A few years ago, I ran across a forgotten cookie jar in the back of a cupboard when we were cleaning out a relative's house. The sight of the happy little Halloween wrappers gave me a wonderful burst of nostalgia – then a quick shake of the ceramic container broke the spell. The contents sounded like #3 gravel in a jar... 

Acting quickly, I dumped the kisses into a bag, ran outside and threw them into the burn pile like a hobbit throwing a ring into the fires of Mordor.

“Hey, is that candy?” called a cousin.

"That's exactly what it wants you to think,” I said, watching to make sure the flames eventually consumed every last one. “I’m saving us.”

He just shrugged. “You gals take dieting way too seriously.”

You bet I do. In fact, I’m going to go buy some nice, safe fun-size chocolate bars right now!


I'd love to hear from you! Here are some ideas for comments:
  • What were your favorite Halloween treats as a kid? 
  • What candy do you like now? (Translation: What do you steal from your kids' treat bags?)
  • What do you like to give out on Halloween night? 
  • Did the infamous molasses kiss play a role in your childhood trick or treating? 
  • Is there anyone out there who actually likes them? (There MUST be - this candy is still made!)


A reluctant hero. An unwilling heroine. 

And a pack of wolfen Changelings in a dark paranormal tale that brushes the edges of horror...

FIRST BITE is on sale for the month of October on Kindle:  just $1.99

Geneva “Neva” Ross doesn’t want to die. But now that she’s been turned into a werewolf against her will, she’ll do anything to protect her family and friends even if that means taking her own life.

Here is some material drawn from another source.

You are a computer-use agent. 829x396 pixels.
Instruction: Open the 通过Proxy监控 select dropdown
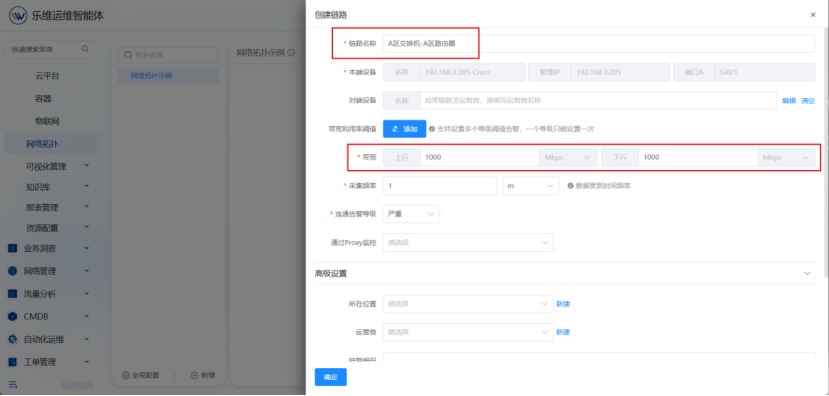[x=468, y=243]
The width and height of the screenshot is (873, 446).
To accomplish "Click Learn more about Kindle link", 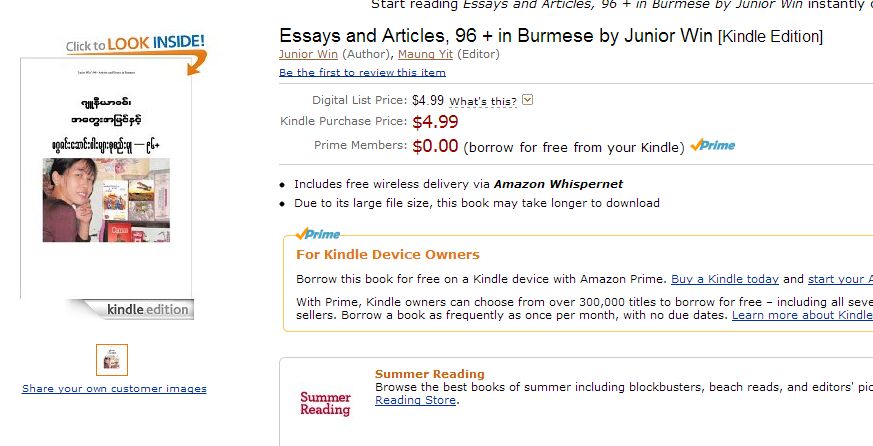I will point(802,315).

Too bad Travis Williamson saw her jump. A lone Changeling with a dark past, he feels compelled to use his powers to save her. The last thing he expects is to feel a connection to the strong-willed woman. And when Neva is hospitalized, Travis risks everything to kidnap her, knowing the approaching full moon will put everyone in jeopardy.

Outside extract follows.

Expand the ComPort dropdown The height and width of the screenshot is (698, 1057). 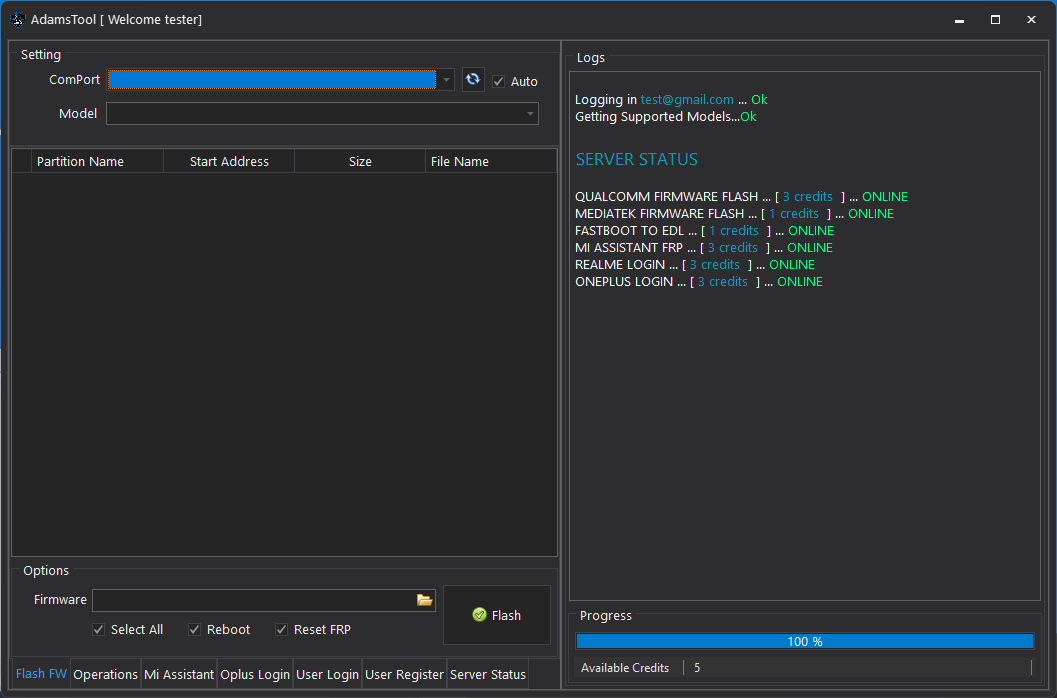446,80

Bickering constantly to hide their growing attraction, Travis and Neva run from the authorities and from Neva’s sinister sire, Meredith de la Ronde. Meredith is determined that Neva will join her murderous wolf pack. Or die.



  1. I hated those dots stuck to paper most of all but Mary Janes too.

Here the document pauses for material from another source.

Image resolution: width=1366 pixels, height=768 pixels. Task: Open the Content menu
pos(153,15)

  2. Ugh, yes, I remember those from my Canadian childhood. I never knew what they were called, but you always had a double handful lingering around after all the good candy had been eaten.

  3. Love these - especially MaryJanes. I am not so happy with chocolate. Can't remember which treat I didn't like maybe those circular caramel marshmallow things b/c they were neither caramel or marshmallow? I haven't trick-or-treated in 40-plus years.

  4. Trick or Treating wasn't done round were I lived in UK when I was a child.
    However we always had a Halloween fancy dress Party with a few friends, bobbing for apples and toffees, eating donuts on string hands with behind our back. Blind fold guess 'what' game with grape or lychee eyeballs, spagetti worms etc.
    I hand out mini chocolate bars, lolly assortments and satsumas with pumpkin faces drawn on them

  5. I really loved Mary Janes. Sad to hear the company closed down recently, so no more MJ's. I remember getting a rotten apple one year. It was actually black on one side. Also as an 8 year old I didn't appreciate the toothbrush & small colgate toothpaste someone threw in my bag.It's dad that no one has rang our doorbell in 3 years. Our whole street hasn't had trick or treaters. They now go to the local Firehouse for Trunk or Treat.

    Carol Luciano
    Lucky4750 at aol dot com

  6. My favourite candy at Halloween are Dots. We had an elderly neighbour who grew onions in his garden and that was what he gave out every year. I was never thrilled but my mom always looked forward to me bringing her home an onion.

  7. I love MaryJanes. I always hated getting apples and black licorice.

  8. candy corn has always been my favorite!!happy halloween!!

  9. I love anything chocolate. That's what I hand out.
    I hate black licorice, Mary Jane's, and those safe-T-suckers with the looped string handles.